Will PUBLICS make clubbers fall for art?

Finns are used to seeing contemporary art in museums and galleries but not in clubs. In September, PUBLICS, a contemporary art organisation, will organise a multidisciplinary festival at the Kallio club complex in Helsinki. It could be the beginning of a union of the contemporary art and club cultures, writes Heljä Franssila, Kone Foundation’s head of communications, in her interview with Director Paul O’Neill and Programme Manager Eliisa Suvanto.

Clubs and art in New York City have been inseparable since the late 1970s, when two clubs arose around the same time and made nightlife history.

The nightclub Club 57 was established in a church basement in the East Village in 1978. In addition to being a venue for music, it also became an art gallery and hosted experimental theatre, film and performances. The Mudd Club was launched in TriBeCa as a venue for gigs, featuring mostly no wave bands, but it also hosted all kinds of other performance art. The writers who read their texts on its stage include Allen Ginsberg and William Burroughs. Emerging fashion designer Anna Sui made the club her catwalk.

Artist Keith Haring designed flyers for the events held at Club 57 and curated the Mudd Club’s gallery space. The clubs were frequented by numerous rising stars, such as Grace Jones, Nico, Debbie Harry, and Jean-Michel Basquiat with his girlfriend at the time, Madonna.

In New York City today, the connection of contemporary art to the music and DJ culture has gone mainstream, with large art museums seeking new audiences swimming comfortably in the various scenes. In fact, this summer the courtyard of the MOMA PS1 museum has served as the weekend venue for the Warm Up music club. The New Museum has partnered with music and fashion brand Maison Kitsuné to present its Sunset Series club.

So far this model has been missing from Helsinki, as the club culture has long remained faithful to the DJ and gig tradition. In recent years, however, club culture seems to have become somewhat more multidisciplinary. Festivals in particular have begun to augment their music-based programmes with contemporary art. And while, fortunately, the art doesn’t seem like mere visual decoration, it is nowhere near on equal footing with the music.

This year the Flow Festival in Helsinki spearheaded its art programme with Pink Space, which included poetry readings, performance art and video installations. The Ilmiö Festival in Turku included some twenty artists in its programme: it had a van where one could watch video installations, and various other installations were scattered around the festival. The greatest success was probably stage poet Nihkee Akka’s performance, which ended with an enthusiastic audience demanding an encore. Over the last year, Club Kaiku has included more performative shows in its programme than ever before.

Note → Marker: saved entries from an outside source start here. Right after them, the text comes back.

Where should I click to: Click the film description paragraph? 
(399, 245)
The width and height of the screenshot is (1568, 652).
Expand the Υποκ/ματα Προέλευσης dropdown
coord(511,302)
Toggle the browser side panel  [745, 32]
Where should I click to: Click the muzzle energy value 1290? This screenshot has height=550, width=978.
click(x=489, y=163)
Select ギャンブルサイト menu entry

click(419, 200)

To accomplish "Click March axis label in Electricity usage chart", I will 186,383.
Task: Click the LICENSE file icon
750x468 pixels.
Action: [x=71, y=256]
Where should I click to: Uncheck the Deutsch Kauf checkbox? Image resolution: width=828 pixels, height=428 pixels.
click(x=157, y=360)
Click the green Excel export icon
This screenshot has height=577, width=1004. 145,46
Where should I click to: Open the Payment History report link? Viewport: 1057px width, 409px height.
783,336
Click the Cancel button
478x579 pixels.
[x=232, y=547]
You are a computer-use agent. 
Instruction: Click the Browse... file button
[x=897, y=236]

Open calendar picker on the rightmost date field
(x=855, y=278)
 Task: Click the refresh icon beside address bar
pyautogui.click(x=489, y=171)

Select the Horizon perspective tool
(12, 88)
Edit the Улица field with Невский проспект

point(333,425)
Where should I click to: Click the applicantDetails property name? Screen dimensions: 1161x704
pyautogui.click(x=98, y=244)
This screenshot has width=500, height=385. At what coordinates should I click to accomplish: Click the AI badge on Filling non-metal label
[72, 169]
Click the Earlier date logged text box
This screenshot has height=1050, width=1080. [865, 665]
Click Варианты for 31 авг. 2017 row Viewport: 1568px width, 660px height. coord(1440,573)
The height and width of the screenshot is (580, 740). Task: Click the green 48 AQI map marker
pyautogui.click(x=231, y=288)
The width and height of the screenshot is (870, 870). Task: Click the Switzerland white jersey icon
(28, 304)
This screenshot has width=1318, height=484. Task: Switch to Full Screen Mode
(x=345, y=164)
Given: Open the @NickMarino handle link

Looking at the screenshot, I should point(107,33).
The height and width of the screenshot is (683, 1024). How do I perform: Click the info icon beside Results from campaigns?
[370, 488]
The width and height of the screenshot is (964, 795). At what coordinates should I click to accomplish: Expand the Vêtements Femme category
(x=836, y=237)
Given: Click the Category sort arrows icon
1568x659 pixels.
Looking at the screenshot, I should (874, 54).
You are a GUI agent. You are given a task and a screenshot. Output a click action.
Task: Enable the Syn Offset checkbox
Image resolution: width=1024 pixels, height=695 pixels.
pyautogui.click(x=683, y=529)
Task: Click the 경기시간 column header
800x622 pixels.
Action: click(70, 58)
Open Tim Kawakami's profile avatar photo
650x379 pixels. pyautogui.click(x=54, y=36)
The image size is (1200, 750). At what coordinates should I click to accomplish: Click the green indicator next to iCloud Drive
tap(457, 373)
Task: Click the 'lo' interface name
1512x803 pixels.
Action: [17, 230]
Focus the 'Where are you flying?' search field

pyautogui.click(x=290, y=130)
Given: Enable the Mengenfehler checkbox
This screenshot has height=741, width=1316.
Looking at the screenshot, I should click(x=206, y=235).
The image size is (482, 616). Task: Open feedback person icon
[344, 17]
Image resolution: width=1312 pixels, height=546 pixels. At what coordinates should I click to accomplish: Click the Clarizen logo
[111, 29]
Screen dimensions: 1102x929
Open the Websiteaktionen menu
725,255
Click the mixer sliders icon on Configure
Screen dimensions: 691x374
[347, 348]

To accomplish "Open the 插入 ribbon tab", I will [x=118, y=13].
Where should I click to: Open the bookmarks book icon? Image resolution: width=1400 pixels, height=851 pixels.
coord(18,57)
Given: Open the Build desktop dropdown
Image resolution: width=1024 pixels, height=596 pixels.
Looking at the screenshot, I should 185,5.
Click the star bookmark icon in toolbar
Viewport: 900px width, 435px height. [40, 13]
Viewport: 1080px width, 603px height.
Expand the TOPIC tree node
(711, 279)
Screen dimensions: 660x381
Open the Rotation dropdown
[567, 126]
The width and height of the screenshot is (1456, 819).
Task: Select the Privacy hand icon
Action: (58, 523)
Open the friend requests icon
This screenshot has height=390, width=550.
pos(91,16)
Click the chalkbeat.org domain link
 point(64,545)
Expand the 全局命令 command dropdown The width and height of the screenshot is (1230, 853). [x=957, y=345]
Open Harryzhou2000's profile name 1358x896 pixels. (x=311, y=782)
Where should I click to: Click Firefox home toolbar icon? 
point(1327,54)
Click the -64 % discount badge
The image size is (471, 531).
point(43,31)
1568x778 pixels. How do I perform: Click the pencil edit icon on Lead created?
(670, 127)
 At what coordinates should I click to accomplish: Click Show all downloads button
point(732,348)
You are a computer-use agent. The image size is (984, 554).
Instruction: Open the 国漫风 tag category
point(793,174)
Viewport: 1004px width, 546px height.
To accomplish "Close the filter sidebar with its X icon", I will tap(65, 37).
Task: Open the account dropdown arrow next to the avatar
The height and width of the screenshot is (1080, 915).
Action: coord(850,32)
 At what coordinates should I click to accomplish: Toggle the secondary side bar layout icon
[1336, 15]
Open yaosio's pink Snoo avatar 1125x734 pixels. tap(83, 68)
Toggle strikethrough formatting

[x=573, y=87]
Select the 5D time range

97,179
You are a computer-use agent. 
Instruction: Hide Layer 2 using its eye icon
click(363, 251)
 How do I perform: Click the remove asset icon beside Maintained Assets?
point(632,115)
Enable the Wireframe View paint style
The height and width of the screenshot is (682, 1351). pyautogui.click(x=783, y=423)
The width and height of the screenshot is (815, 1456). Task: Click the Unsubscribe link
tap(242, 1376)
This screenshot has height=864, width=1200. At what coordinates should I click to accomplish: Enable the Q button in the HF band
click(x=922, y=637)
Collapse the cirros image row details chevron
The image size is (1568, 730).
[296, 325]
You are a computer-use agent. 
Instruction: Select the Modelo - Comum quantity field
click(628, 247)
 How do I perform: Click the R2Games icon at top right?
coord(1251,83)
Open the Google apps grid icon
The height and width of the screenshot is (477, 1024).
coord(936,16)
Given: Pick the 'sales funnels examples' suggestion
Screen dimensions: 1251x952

Many clubs bring in audiences that, based on the gateway theory, could be expected to happily find their way to the sphere of contemporary art, if only someone would offer to guide them. Contemporary art organisation PUBLICS could act as such a guide and trendsetter. In September PUBLICS will organise a three-day, multidisciplinary art festival named as Today is Our Tomorrow at the Hämeentie club complex.

“We will explore how various ‘alter-futures’, such as Black, Afro, Asian, feminist, queer, non-binary, post-human, and how many non-heteronormative imaginary futures are being enacted in present day cultural practices. We want to engage with, and to celebrate these urgencies today rather than in a distant time,” says Paul O’Neill, director of PUBLICS.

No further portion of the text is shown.